Neon is opening Origin on 130 screens and plans to expand the Ava DuVernay film, which premiered in Venice and had a excellent qualifying run in December.

Neon took global rights on Origin before its Venice premiere where it received an eight-minute standing ovation and DuVernay became the first Black American woman to have a selection there. Deadline reported the film tested well with audiences, landing a 91 total positive in the top two boxes, with an 81 definite recommend, the highest for both Neon and DuVernay. With the theatrical release, the distributor is looking to pull in the arthouse and “smarthouse” (mainstream crossover) audiences and Black audiences with targeted bookings including theaters in regional markets like Atlanta, Chicago and Baltimore. It’s a hard film to comp but it is everywhere that recent films The Color Purple and American Fiction have done well.

Origin is based on New York Times’ Pulitzer Prize-winning reporter Isabel Wilkerson’s 2020 bestseller Caste: The Origin of Our Discontents, which explores the cultural roots of American racism from slavery to Jim Crow and beyond in a whole new and gripping way, linking it to the caste system in India and antisemitism in Nazi Germany, in a story and interwoven with personal loss and love.
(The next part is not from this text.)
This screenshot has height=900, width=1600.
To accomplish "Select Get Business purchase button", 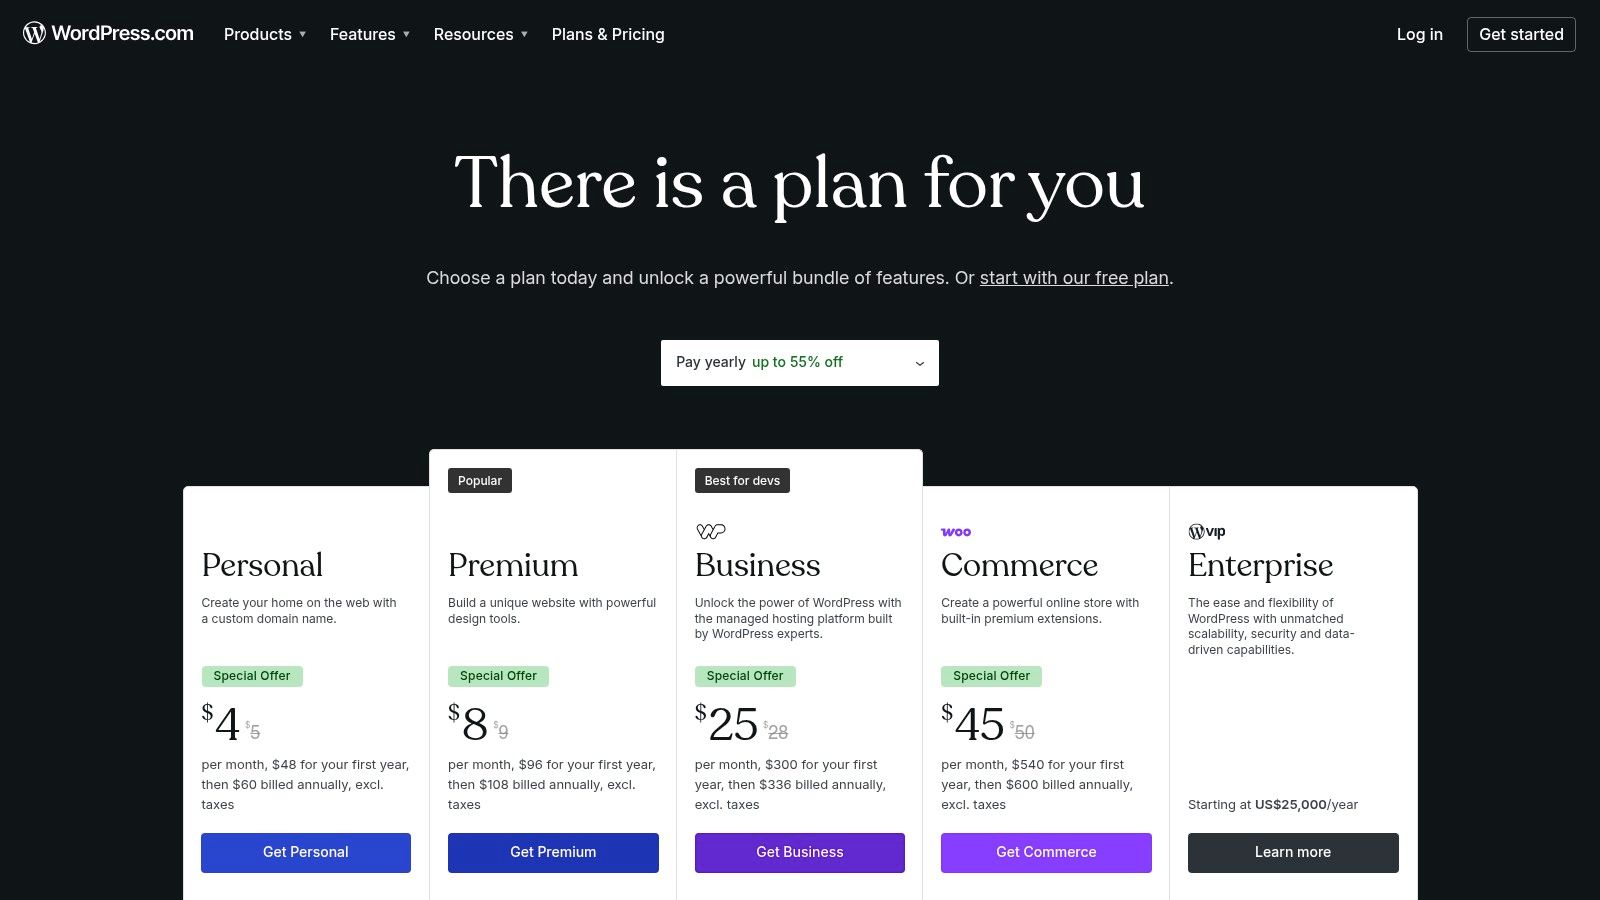I will tap(799, 852).
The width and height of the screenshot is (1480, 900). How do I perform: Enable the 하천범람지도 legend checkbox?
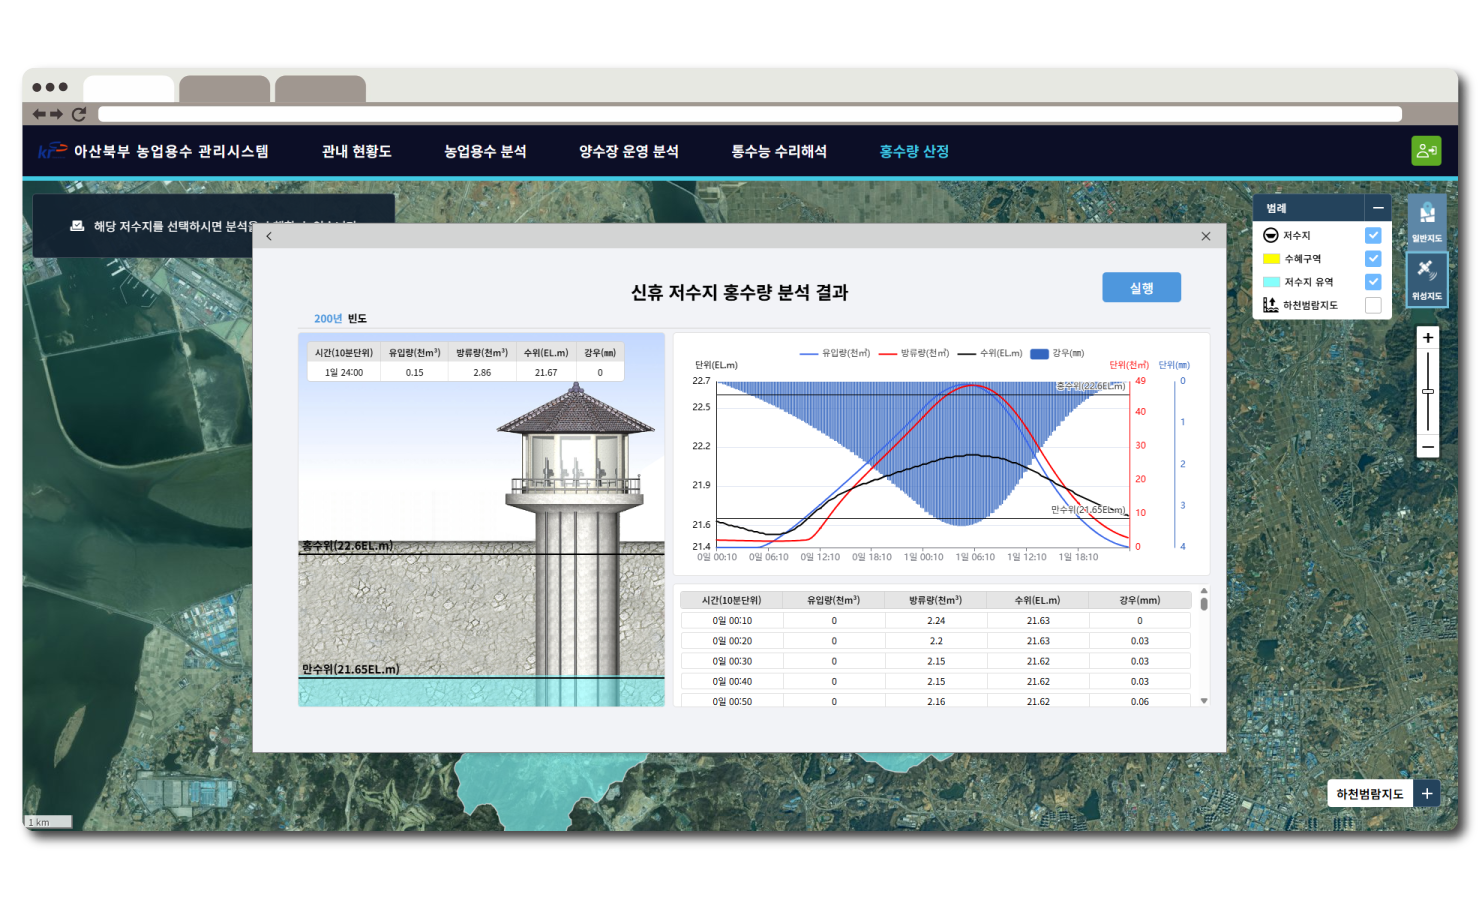point(1373,305)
Deadline’s review called the film “an unflinching drama of the structures of global oppression.”

Aunjanue Ellis-Taylor stars. With Niecy Nash-Betts, Jon Bernthal, Audra McDonald, Vera Farmiga, Nick Offerman, Blair Underwood, and Connie Nielsen.

Origin grossed $117k on just two screens for a $58.5 PSA at its short December run, the fourth highest per-screen average of 2023. Neon’s planning a moderate expansion next week into the week after to about 500-700 screens for the film, one which will benefit from word of mouth.

This weekend, a quiet one for new specialty releases, falls as the Sundance Film Festival is in full swing, showcasing a new crop of indies.

Other specialty openings: Strand Releasing presents Cannes-premiering The Breaking Ice at the IFC Center in NYC this weekend, expanding to Laemmle LA next. Written and directed by Anthony Chen.Starring Zhou Dongyu, Chuxiao Qu, Liu Haoran. In cold wintry Yanji, a city on China’s northern border, young urbanite Haofeng, visiting from Shanghai, feels lost and adrift before connecting with a charming tour guide and a frustrated restaurant worker.  

Republic Pictures (the rebooted division of Paramount Global) opens TIFF-premiering The End We Start From on 124 screens. The dystopian drama by Mahalia Belo stars Jodie Comer as a woman trying to return home with her newborn baby amid an environmental disaster that sees floods submerge London. With Joel Fry, Katherine Waterston. See Deadline review. Had a qualifying run in December.

Level 33 opens Gothic crime thriller Double Down South written and directed by Tom Shulman in 33 locations. Stars Sons of Anarchy actor Kim Coates as Nick, who runs an illegal keno (lottery-like gambling) parlor out of his run-down plantation house in the rural South. With Lili Simmons (Banshee) and Justin Marcel McManus (Power Book II: Ghost).

Expansion: Cohen Media Group expands Driving Madeleine to 50 theaters in top 35markets.The French film by Christian Carion has a topping Rotten Tomatoes critics score of 94% and is 97% with audiences. Stars Line Renaud, Danny Boon, Alice Isaaz. Adding another 50+ theaters in top 50 markets next weekend.

Alternative engagement: Imax opens Queen Rock Montreal, the remastered 1981 concert film, on 375 screens domestically (and 220 internationally) for a four-day run.